- Directed by: Max Varnel
- Screenplay by: Lawrence Huntington
- Based on: an original story by Roy Vickers
- Produced by: Bill Luckwell Jock MacGregor
- Starring: Peter Reynolds Noelle Middleton Yvonne Buckingham
- Cinematography: Philip Grindrod
- Edited by: Robert Hill
- Music by: Wilfred Burns
- Production companies: Bill & Michael Luckwell Limited
- Distributed by: Columbia Pictures
- Release date: 1961;
- Running time: 63 mins

= A Question of Suspense =

1961 British film by Max Varnel

A Question of Suspense is a low budget 1961 British black and white crime drama "B" film directed by Max Varnel and starring Peter Reynolds, Noelle Middleton and Yvonne Buckingham. It was written by Lawrence Huntington from a story by Roy Vickers. It was one of several crime films starring Reynolds.

==Plot==
James Tellman Drew is a businessman who has deposited £30,000 worth of forged bonds with his bank. When his chief clerk and childhood friend Frank Brigstock discovers the fraud, Drew offers him a partnership in his business, but lures him to a lonely spot by the coast and murders him and buries his body. Drew persuades the police that it was Frank who had been behind the scam and has absconded.

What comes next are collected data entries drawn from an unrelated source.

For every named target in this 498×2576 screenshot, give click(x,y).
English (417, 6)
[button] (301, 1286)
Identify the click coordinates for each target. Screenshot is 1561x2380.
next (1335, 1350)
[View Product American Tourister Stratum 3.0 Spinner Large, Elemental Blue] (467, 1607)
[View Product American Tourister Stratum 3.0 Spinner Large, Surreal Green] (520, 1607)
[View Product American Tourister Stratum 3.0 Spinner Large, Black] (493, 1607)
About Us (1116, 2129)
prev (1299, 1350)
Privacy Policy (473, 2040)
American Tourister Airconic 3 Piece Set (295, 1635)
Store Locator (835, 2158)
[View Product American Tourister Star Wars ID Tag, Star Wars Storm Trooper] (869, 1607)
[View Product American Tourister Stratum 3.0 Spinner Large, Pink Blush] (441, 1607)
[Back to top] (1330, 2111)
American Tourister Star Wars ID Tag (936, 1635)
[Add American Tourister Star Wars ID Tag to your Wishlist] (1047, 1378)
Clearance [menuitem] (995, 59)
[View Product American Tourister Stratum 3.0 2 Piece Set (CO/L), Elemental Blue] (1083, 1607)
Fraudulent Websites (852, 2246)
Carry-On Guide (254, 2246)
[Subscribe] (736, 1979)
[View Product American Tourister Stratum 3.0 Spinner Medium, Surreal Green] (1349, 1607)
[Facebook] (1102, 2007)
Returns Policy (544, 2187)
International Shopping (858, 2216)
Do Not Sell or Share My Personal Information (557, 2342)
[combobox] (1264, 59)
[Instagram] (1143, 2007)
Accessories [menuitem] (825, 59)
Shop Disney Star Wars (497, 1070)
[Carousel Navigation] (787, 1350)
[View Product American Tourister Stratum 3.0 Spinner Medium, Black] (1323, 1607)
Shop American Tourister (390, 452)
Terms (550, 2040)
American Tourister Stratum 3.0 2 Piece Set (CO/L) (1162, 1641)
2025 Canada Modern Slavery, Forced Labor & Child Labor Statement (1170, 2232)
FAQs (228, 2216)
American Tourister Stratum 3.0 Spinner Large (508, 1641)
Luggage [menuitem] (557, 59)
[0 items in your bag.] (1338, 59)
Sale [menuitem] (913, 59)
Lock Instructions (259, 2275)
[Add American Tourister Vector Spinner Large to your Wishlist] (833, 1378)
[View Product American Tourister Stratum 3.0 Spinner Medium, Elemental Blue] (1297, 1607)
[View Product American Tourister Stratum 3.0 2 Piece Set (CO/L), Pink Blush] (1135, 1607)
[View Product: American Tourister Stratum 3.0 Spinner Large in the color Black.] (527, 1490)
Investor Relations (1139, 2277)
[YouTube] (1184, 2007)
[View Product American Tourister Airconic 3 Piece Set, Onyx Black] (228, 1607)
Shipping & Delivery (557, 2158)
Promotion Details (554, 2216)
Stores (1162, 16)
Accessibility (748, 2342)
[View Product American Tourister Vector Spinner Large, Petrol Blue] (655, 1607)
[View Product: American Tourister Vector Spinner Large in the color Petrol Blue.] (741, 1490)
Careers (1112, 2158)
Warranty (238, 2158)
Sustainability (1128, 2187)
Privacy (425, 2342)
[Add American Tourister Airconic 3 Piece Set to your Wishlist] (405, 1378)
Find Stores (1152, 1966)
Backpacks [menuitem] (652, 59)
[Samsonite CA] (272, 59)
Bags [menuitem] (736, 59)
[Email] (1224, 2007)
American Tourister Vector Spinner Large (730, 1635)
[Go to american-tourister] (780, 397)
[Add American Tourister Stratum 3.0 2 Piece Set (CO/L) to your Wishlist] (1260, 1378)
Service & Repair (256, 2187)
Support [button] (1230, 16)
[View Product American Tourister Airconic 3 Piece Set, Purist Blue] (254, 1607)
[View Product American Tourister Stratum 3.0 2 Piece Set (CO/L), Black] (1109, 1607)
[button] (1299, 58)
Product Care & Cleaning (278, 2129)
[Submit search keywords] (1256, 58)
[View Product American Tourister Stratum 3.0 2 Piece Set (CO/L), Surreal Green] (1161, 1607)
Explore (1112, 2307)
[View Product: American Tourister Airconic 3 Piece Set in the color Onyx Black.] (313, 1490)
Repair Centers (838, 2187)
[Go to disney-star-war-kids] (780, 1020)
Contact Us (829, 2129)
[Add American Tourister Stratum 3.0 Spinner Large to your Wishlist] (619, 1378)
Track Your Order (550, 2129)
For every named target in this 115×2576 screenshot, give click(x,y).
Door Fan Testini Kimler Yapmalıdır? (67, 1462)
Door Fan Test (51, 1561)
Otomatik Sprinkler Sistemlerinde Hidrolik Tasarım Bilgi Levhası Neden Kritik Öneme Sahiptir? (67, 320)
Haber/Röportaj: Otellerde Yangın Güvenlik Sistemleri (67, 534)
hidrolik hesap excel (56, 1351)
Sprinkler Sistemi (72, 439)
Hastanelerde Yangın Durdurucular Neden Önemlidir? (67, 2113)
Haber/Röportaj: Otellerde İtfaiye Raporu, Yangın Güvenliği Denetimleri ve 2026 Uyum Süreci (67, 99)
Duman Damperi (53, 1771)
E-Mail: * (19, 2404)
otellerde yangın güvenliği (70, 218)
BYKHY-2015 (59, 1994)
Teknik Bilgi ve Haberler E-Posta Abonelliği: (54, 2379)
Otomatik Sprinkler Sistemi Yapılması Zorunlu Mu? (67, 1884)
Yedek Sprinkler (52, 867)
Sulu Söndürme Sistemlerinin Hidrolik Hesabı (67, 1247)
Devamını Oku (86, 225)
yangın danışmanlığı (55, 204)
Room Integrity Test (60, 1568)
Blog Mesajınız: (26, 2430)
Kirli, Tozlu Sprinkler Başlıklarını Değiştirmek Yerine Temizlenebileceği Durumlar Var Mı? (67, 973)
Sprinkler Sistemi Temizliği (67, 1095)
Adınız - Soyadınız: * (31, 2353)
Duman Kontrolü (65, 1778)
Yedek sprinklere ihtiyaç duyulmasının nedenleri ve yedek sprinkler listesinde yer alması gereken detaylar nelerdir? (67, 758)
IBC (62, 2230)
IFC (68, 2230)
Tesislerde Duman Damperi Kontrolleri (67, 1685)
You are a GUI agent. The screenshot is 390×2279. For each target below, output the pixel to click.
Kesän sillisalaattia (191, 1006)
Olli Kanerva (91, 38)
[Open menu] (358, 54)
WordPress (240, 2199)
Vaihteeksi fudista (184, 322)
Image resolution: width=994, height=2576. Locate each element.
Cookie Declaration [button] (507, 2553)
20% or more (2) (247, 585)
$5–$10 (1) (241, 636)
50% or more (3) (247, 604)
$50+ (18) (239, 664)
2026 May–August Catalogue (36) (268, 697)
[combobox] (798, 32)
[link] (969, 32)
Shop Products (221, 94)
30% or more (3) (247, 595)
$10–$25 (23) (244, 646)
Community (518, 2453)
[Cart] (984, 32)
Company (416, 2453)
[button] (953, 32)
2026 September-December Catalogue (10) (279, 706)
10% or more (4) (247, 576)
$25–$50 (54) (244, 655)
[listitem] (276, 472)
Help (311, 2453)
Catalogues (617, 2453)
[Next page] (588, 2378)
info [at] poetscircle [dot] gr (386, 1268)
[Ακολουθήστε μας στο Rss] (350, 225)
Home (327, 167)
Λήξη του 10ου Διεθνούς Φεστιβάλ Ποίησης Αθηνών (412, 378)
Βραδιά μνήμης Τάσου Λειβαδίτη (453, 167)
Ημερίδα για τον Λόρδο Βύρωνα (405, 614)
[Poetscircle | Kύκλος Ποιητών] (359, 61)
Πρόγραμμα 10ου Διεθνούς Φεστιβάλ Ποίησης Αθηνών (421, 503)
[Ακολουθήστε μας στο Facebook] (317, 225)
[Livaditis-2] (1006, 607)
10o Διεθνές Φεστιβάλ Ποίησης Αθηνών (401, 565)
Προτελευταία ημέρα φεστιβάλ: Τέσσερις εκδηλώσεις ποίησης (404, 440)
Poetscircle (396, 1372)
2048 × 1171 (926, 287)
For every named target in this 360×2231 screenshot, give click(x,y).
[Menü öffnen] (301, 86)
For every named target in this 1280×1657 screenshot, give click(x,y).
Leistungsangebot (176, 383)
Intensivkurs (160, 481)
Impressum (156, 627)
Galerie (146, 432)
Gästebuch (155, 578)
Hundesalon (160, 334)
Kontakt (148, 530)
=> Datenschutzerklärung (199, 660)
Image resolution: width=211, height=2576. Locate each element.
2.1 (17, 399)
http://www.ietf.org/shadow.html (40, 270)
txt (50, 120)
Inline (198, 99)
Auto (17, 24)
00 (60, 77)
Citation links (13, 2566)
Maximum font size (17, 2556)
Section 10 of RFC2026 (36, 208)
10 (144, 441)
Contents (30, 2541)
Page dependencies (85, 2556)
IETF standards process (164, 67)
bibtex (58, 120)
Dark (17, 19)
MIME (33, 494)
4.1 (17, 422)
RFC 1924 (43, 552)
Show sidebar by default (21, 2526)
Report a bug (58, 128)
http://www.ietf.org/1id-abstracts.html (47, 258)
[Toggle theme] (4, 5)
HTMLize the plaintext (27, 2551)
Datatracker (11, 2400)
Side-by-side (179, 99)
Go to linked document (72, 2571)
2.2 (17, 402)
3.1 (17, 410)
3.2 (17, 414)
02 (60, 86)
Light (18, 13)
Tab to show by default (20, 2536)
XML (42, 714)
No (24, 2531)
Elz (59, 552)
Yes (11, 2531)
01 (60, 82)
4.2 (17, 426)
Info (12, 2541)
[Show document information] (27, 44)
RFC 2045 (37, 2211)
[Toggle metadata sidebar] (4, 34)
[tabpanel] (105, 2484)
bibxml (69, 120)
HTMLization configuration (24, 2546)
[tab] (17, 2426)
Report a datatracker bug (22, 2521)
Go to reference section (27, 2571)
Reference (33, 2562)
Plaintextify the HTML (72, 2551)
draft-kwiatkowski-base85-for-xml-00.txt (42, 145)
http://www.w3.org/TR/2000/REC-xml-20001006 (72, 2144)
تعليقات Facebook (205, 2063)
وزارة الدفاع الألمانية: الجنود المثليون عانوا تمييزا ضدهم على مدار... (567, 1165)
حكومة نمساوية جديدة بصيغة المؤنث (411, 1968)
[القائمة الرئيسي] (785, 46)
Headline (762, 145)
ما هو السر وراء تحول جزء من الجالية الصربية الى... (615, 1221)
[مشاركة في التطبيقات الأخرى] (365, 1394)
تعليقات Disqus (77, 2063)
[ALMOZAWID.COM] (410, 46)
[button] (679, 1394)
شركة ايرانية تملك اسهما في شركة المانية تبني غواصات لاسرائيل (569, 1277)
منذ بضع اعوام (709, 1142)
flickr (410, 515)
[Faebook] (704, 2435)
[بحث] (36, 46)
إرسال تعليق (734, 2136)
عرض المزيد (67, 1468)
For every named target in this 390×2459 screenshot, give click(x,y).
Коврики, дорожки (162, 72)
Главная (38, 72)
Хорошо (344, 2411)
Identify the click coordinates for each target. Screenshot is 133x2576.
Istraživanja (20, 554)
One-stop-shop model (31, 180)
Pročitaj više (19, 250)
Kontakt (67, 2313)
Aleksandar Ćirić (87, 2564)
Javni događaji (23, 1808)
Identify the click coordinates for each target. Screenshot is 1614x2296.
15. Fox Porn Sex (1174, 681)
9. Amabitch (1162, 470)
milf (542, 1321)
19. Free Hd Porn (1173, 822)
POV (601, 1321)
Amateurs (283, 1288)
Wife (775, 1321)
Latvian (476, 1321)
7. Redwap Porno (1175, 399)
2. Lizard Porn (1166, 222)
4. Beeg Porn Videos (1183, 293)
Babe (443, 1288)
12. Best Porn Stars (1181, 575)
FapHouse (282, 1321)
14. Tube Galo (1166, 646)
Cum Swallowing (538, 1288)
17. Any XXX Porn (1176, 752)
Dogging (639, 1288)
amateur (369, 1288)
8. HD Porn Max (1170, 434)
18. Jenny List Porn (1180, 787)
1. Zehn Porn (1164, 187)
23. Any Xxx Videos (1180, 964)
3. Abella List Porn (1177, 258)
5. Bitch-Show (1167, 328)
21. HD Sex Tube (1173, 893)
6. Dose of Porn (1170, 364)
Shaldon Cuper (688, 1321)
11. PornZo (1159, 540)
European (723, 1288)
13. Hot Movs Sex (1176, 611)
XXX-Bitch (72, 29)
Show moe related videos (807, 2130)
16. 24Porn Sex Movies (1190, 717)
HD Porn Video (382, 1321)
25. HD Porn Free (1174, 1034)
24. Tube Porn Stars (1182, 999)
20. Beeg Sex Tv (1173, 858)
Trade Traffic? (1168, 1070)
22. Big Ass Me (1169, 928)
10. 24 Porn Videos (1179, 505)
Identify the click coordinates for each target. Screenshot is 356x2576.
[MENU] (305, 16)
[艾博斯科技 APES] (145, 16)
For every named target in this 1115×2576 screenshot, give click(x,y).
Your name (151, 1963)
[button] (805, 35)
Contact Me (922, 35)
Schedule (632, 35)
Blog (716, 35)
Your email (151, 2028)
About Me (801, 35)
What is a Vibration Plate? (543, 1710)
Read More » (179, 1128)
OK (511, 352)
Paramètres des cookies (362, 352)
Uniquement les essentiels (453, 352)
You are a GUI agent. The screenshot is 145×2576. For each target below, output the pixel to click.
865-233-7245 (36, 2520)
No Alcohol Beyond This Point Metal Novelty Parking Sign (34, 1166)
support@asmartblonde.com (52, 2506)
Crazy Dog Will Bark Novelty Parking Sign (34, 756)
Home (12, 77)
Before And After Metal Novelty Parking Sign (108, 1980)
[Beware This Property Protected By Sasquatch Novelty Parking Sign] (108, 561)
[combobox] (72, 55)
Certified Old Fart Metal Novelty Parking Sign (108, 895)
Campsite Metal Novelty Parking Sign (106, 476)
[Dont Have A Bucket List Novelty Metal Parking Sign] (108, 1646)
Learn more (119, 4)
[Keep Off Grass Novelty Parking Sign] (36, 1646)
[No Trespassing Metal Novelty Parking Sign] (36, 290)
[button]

Rose Marples, who has been living with Frank as his wife, and has known both men since her youth, is not convinced. She begins her own investigation, ultimately discovering the burial site and bringing about Drew's demise.

==Cast==
- Peter Reynolds as Tellman Drew
- Noelle Middleton as Rose Marples
- Yvonne Buckingham as Jean Forbes
- Norman Rodway as Frank Brigstock
- James Neylin as Inspector Hunter
- Pauline Delaney as Mrs. Barlow (as Pauiline Delany)
- Anne Mulvey as Sally
- Peter Dix as Det. Sergent White
- Fergus Cogley as bank manager
- Dennis Franks as estate agent
- John Hoey as hall porter

==Critical reception==
Monthly Film Bulletin said "Thinly scripted murder-and-revenge melodrama, unexceptionally directed and working up to a tidy climax which was never in doubt for a moment."

The Daily Cinema noted on 26 June 1961 that the film "concentrates its drama on the characters and what makes them tick."

==Production==
The 1968 Report of the Film Industry Committee shows that the Irish Film Finance Corporation had invested in the production of the film.

It was made at Ardmore Studios, Bray in Ireland. Although set in England, external scenes were filmed around Dublin and Greystones, including Frank Brigstock going to work on a CIÉ (Córas Iompair Éireann – Irish Transport Company) bus.